───── Source records ─────

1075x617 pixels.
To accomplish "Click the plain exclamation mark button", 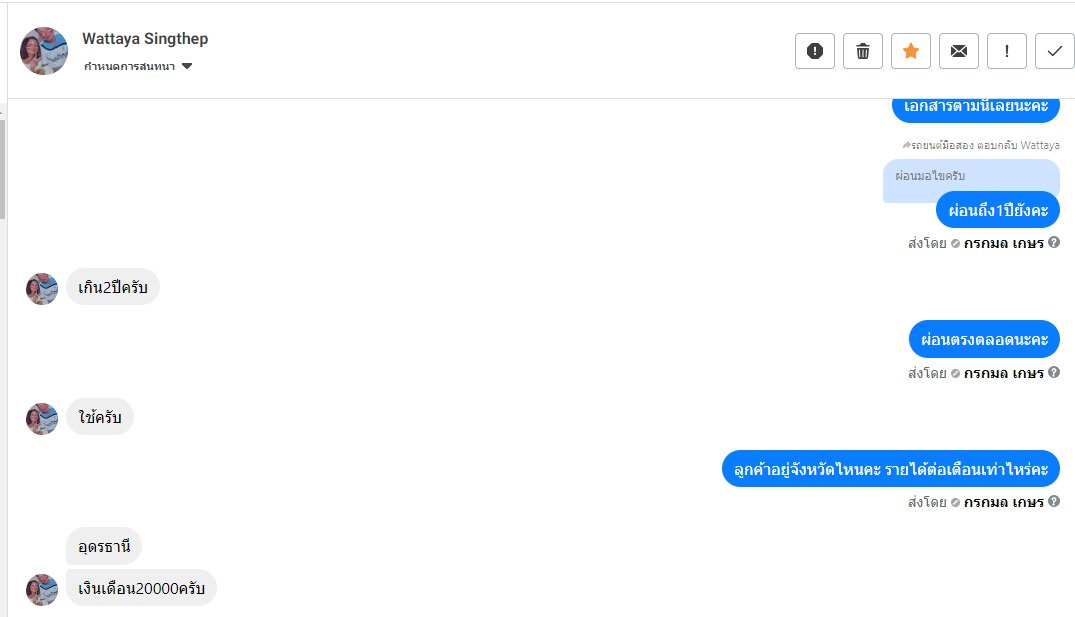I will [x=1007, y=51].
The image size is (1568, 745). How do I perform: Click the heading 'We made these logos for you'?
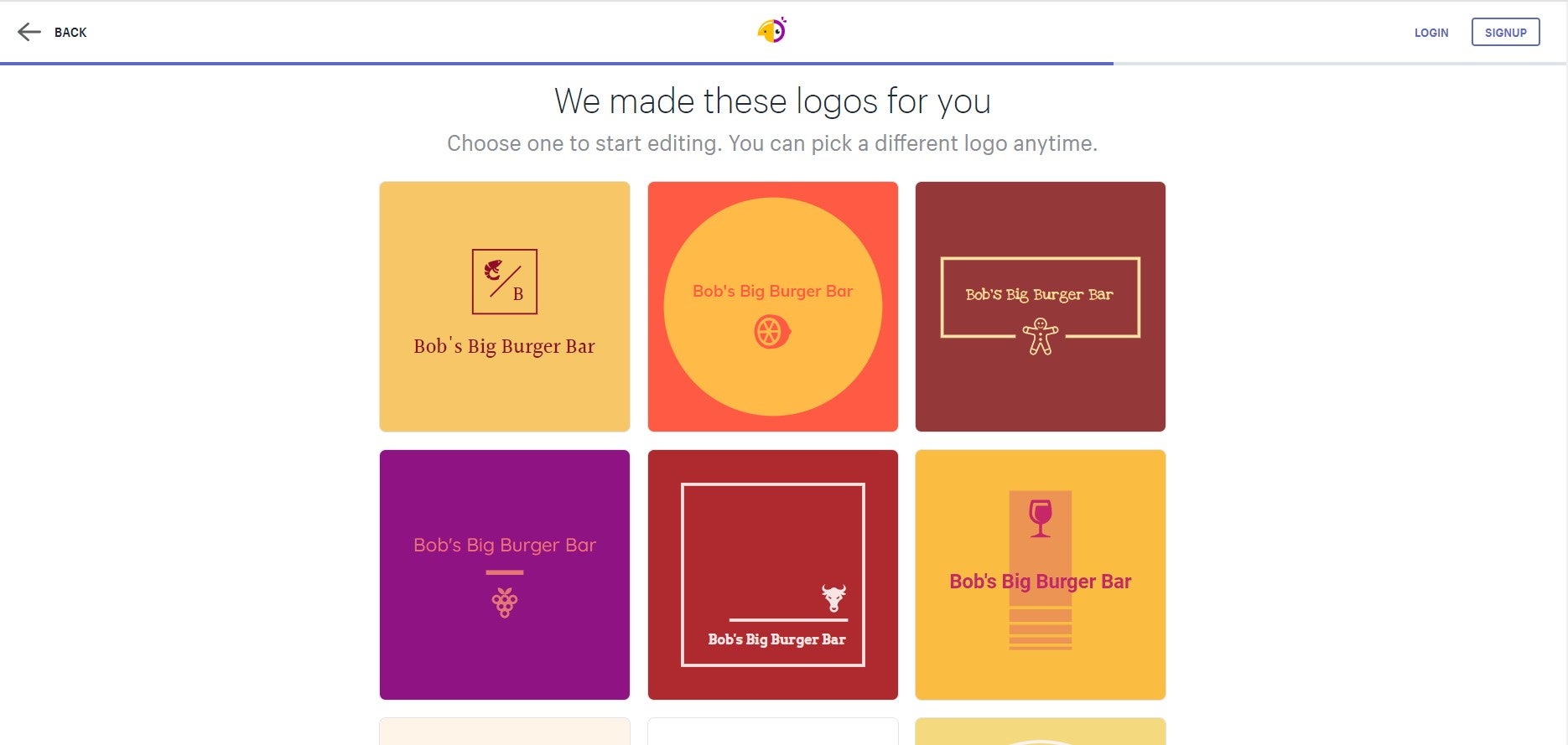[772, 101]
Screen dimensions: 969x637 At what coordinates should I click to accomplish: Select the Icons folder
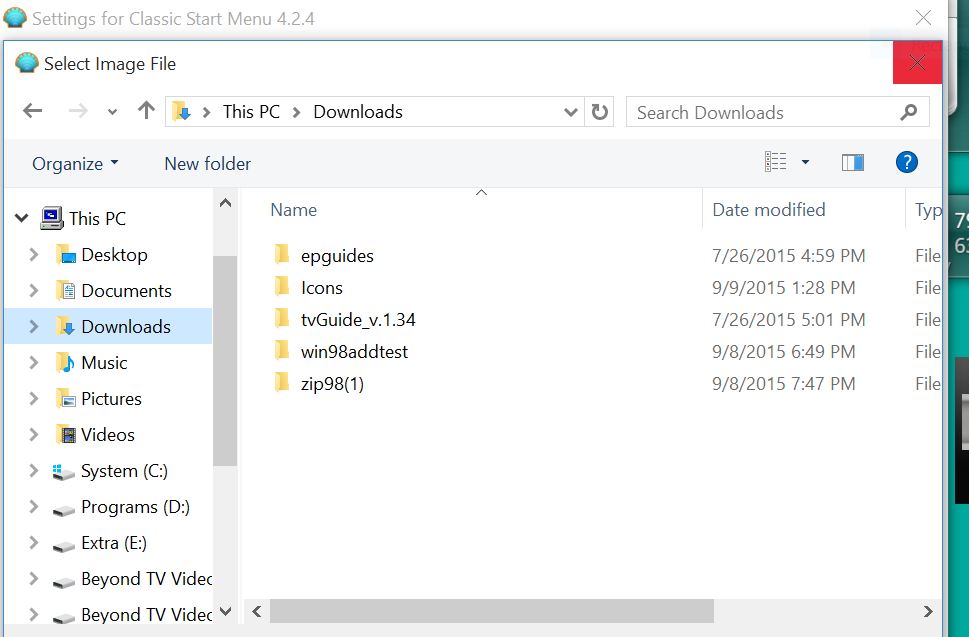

─────

**What is being asked:** Set down word for word every line from the line containing "The image size" through the last line of the entries, and nothing more; no pictures.

**Solution for this task:**
The image size is (1568, 745). How do I perform: Click the heading 'We made these logos for you'?
[772, 101]
Screen dimensions: 969x637 At what coordinates should I click to accomplish: Select the Icons folder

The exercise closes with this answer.